Stored data:
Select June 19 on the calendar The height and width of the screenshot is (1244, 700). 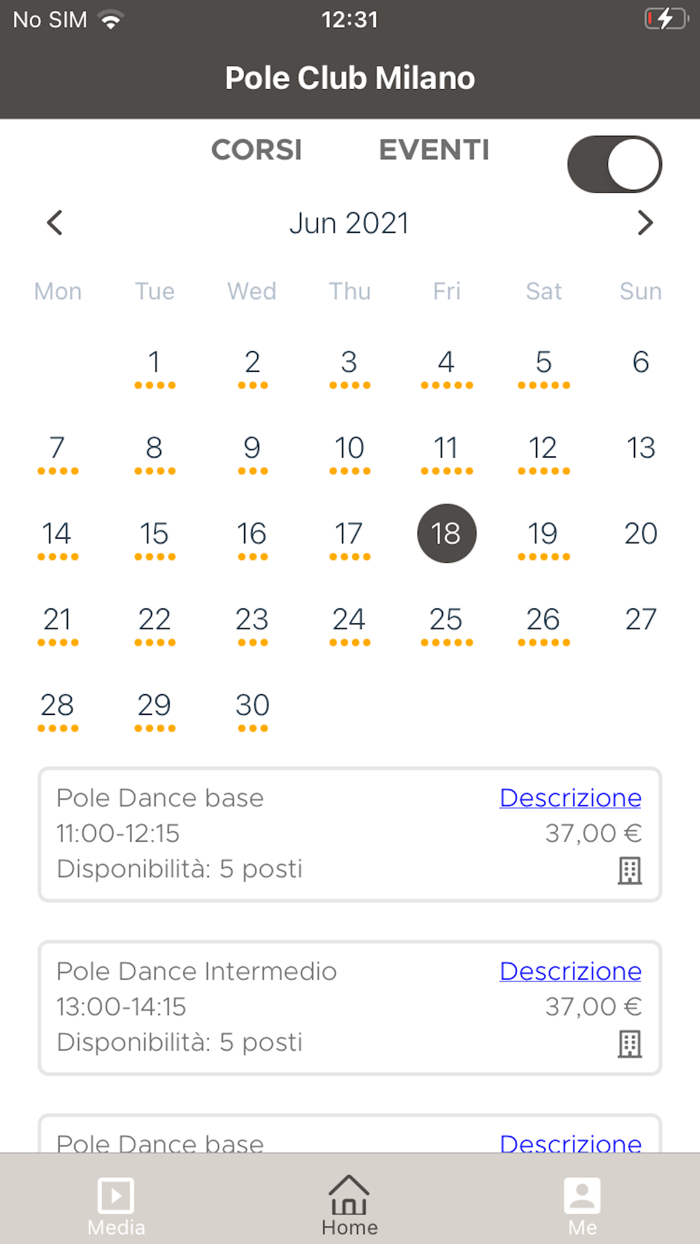543,534
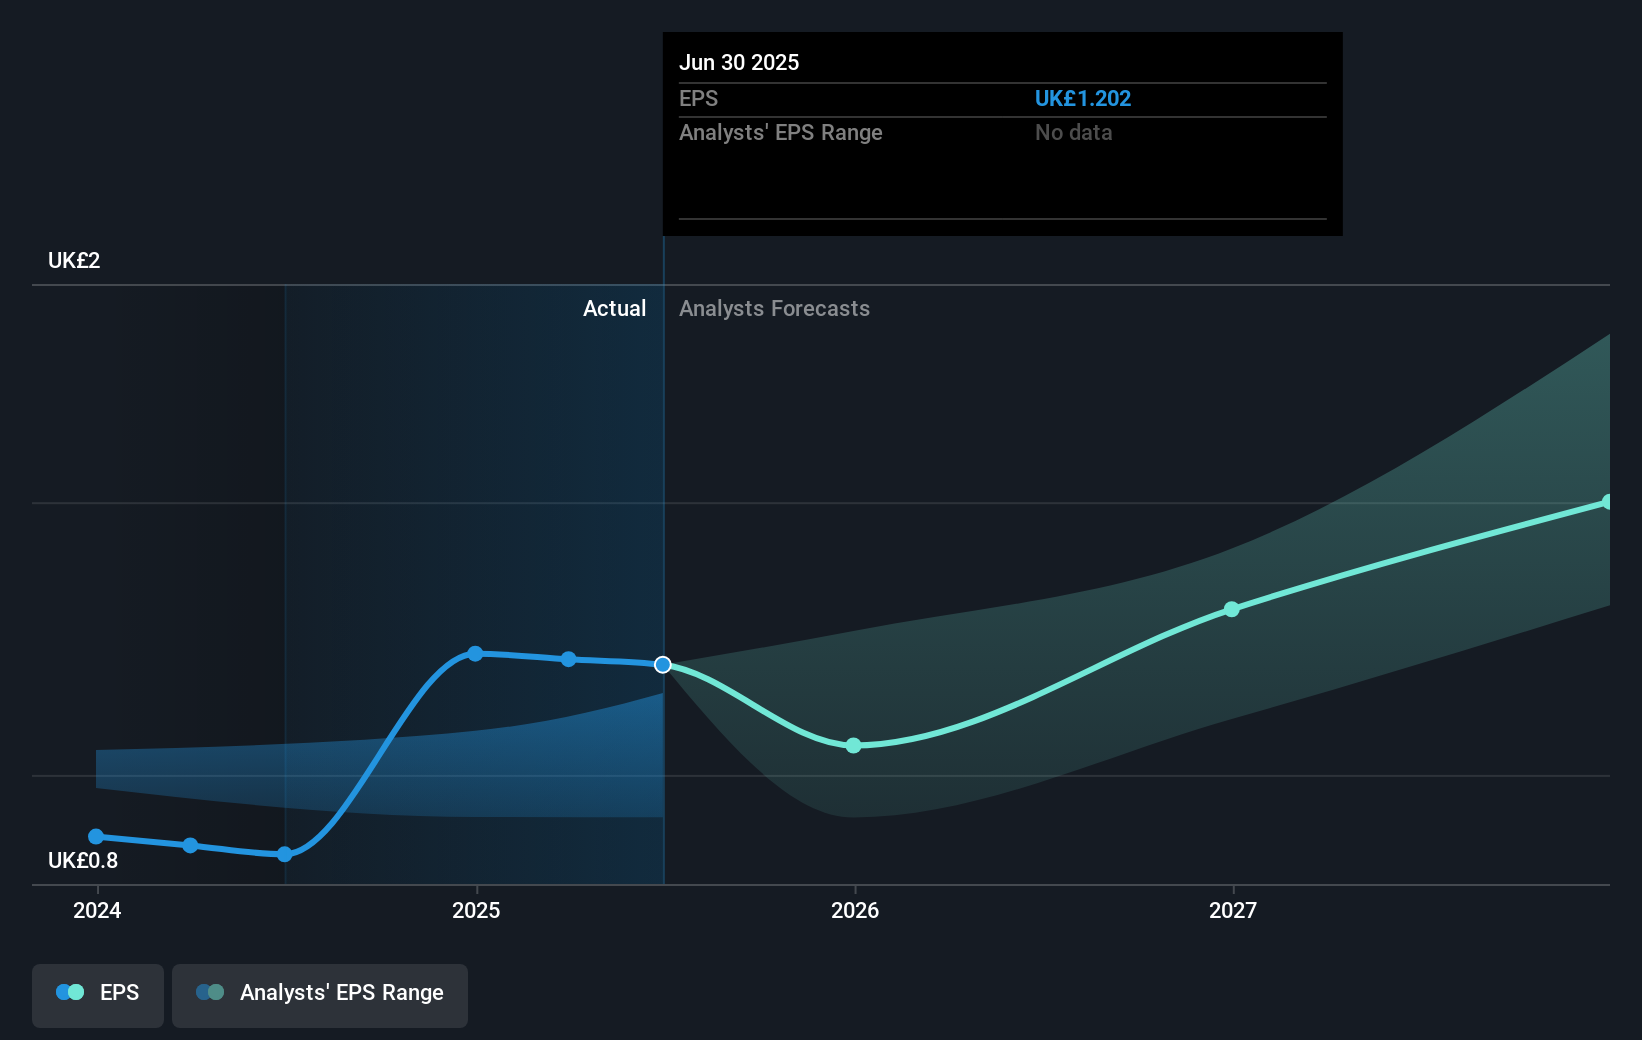Image resolution: width=1642 pixels, height=1040 pixels.
Task: Select the highlighted Jun 30 2025 data point
Action: click(663, 665)
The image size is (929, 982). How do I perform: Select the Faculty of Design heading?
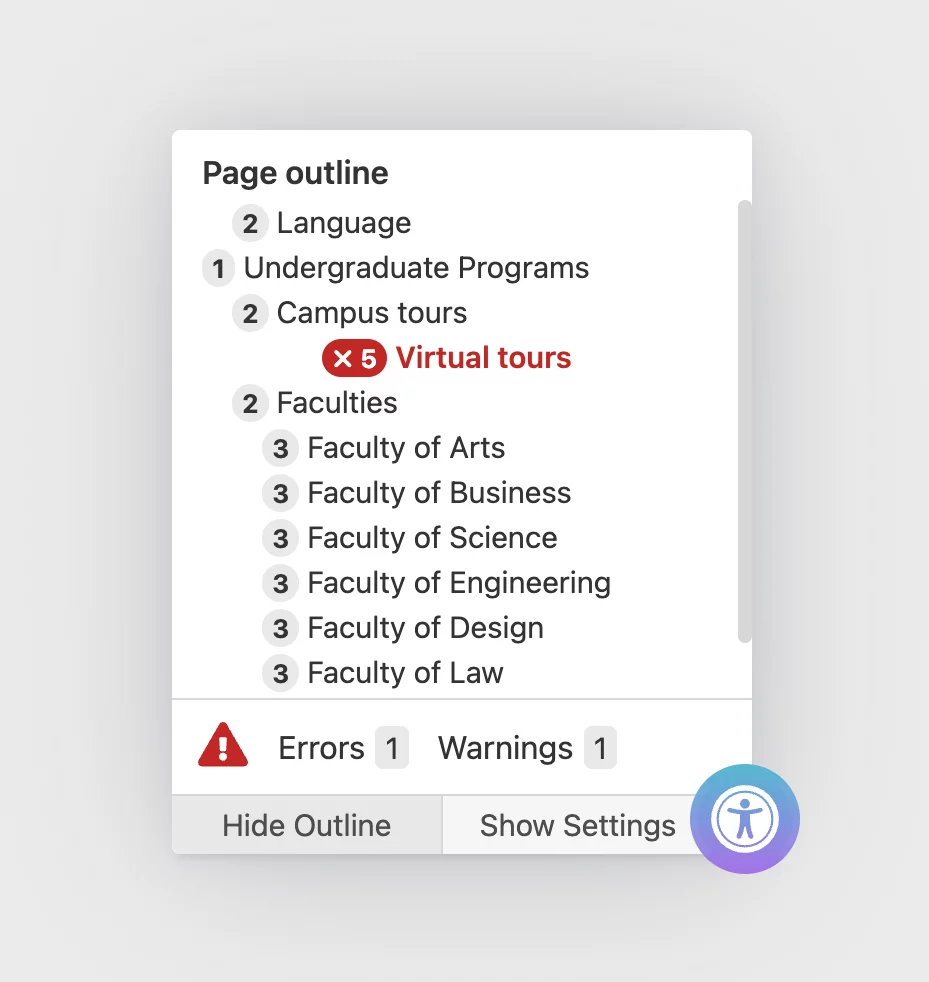click(x=425, y=628)
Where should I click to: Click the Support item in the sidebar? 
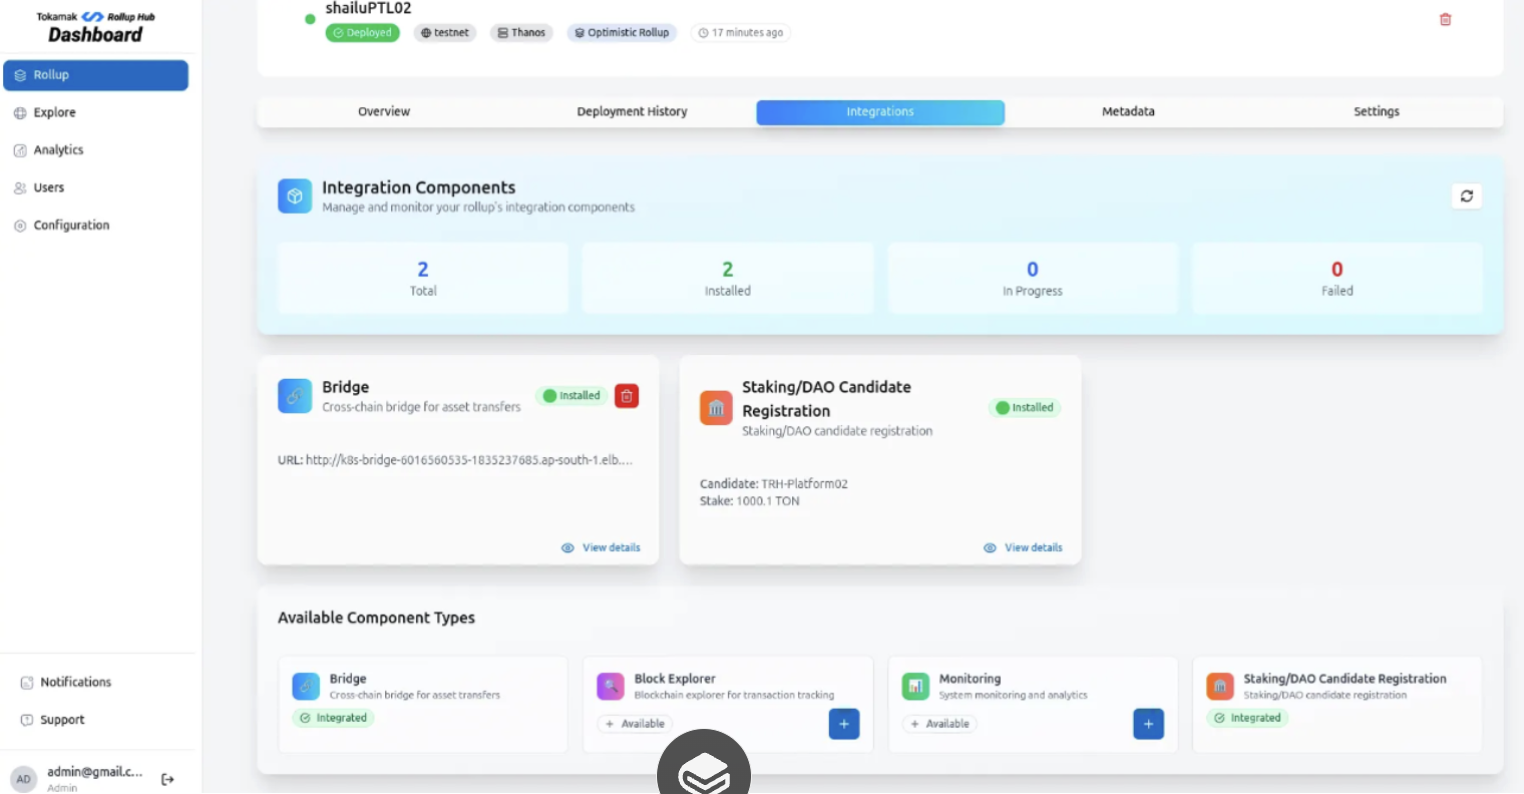(62, 720)
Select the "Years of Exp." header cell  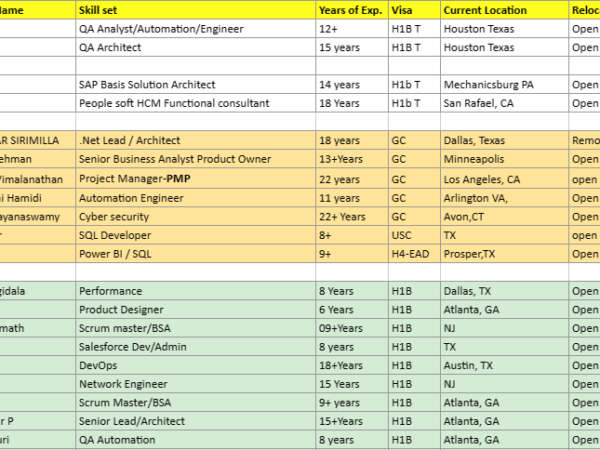[x=350, y=10]
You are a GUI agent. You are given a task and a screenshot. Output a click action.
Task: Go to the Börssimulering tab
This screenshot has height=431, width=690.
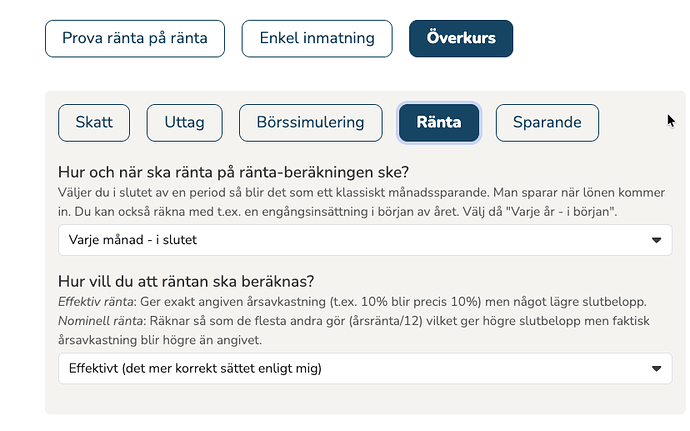coord(310,123)
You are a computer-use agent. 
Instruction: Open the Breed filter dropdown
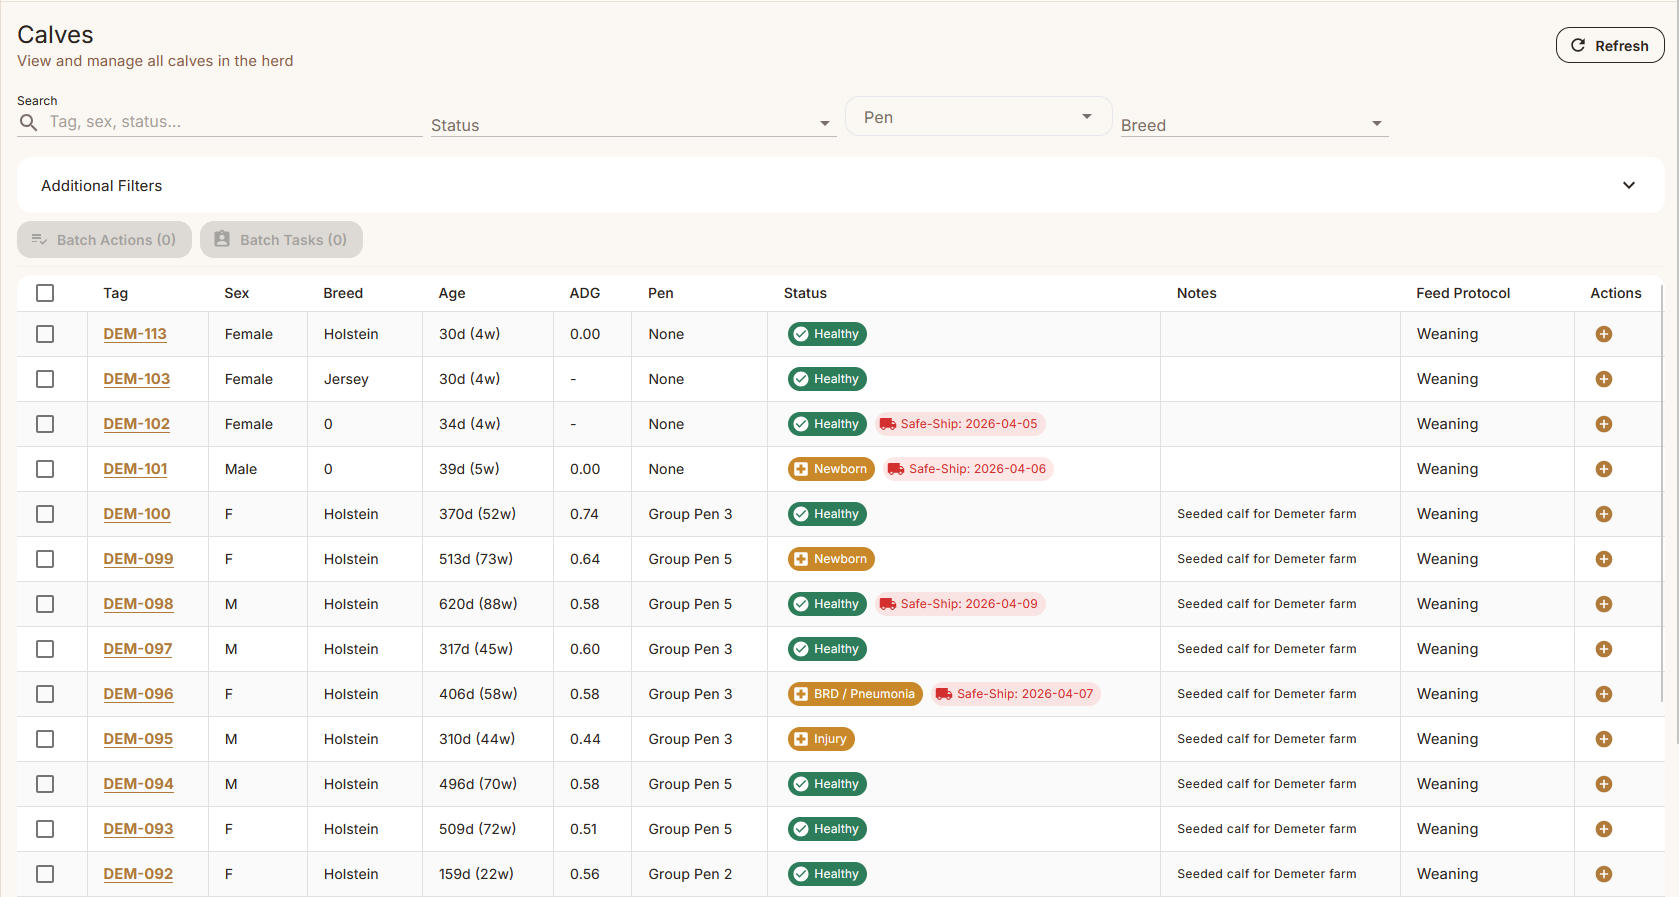click(1253, 125)
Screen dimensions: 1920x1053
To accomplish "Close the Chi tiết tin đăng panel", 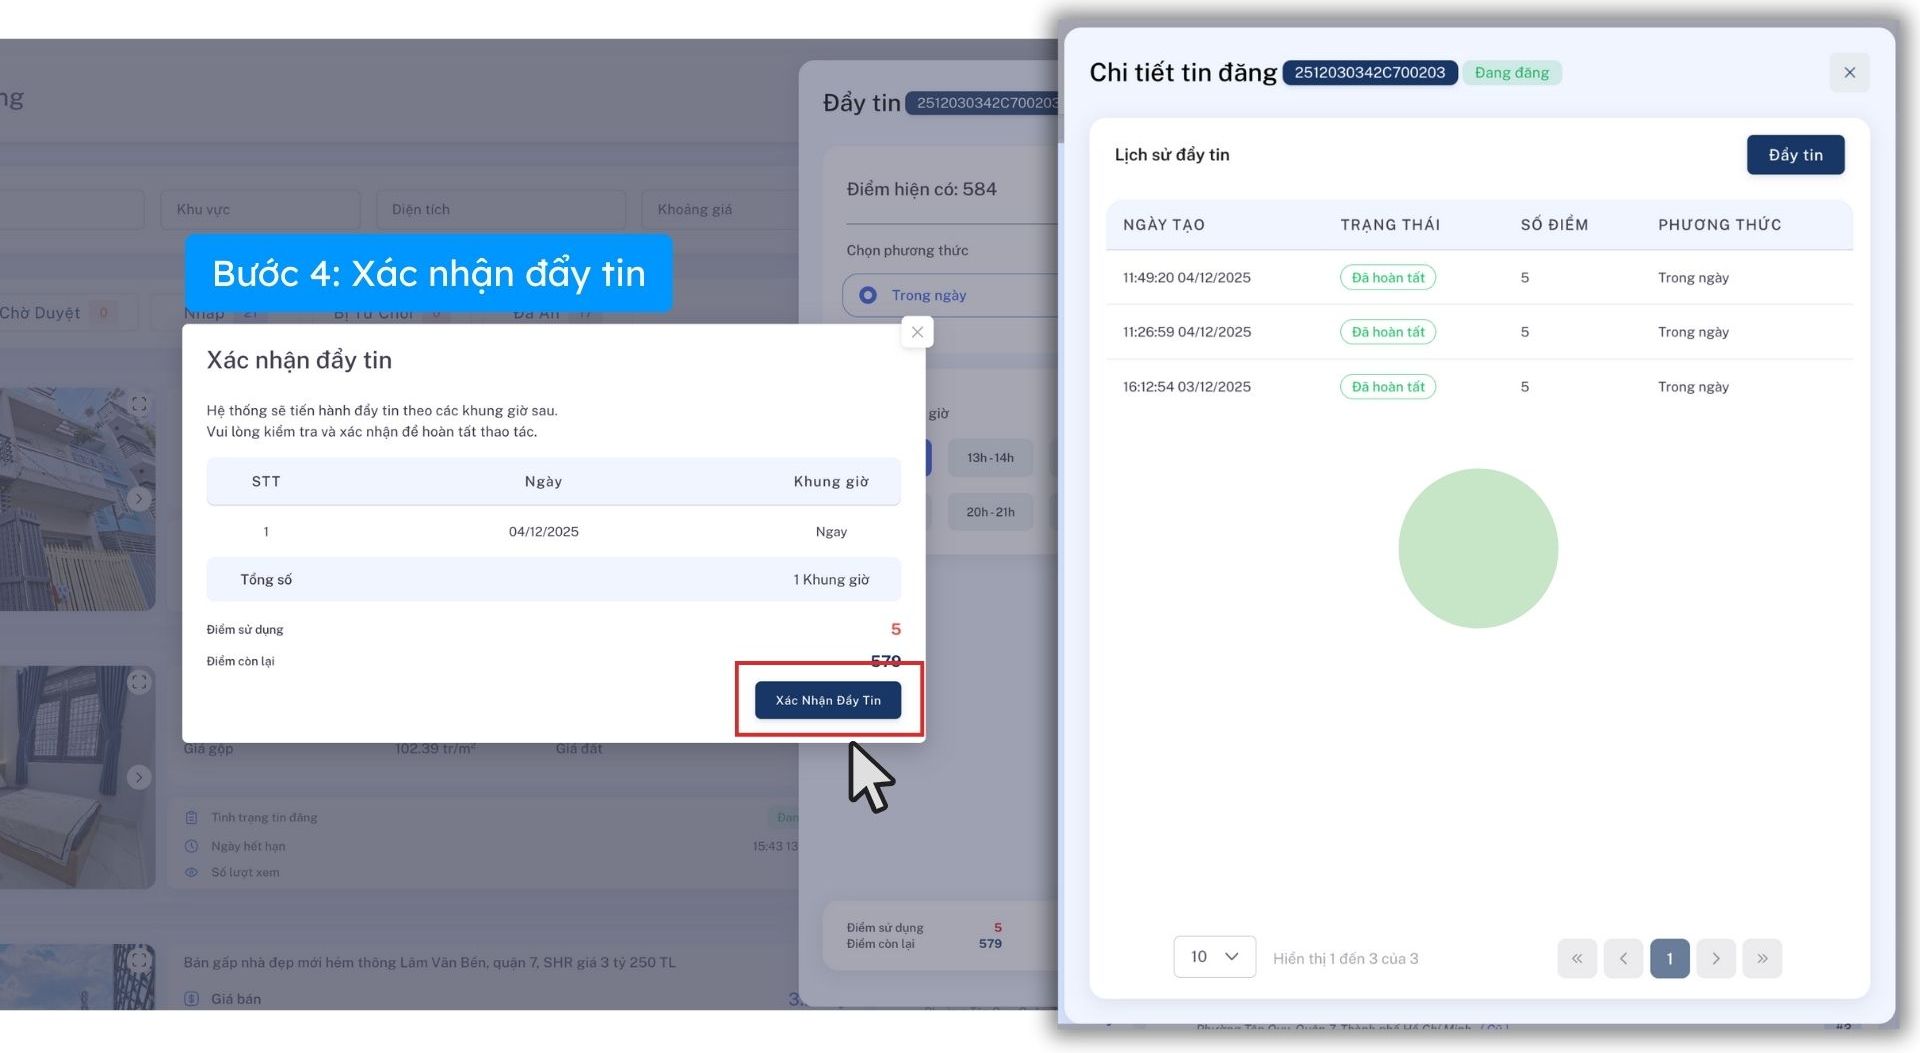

**Action item:** Working from the entries above, filter out every line that lacks "agent" and copy what remains.

**Result of the exercise:**
You are a GUI agent. You are given a task and a screenshot. Output a click action.
You are a computer-use agent. 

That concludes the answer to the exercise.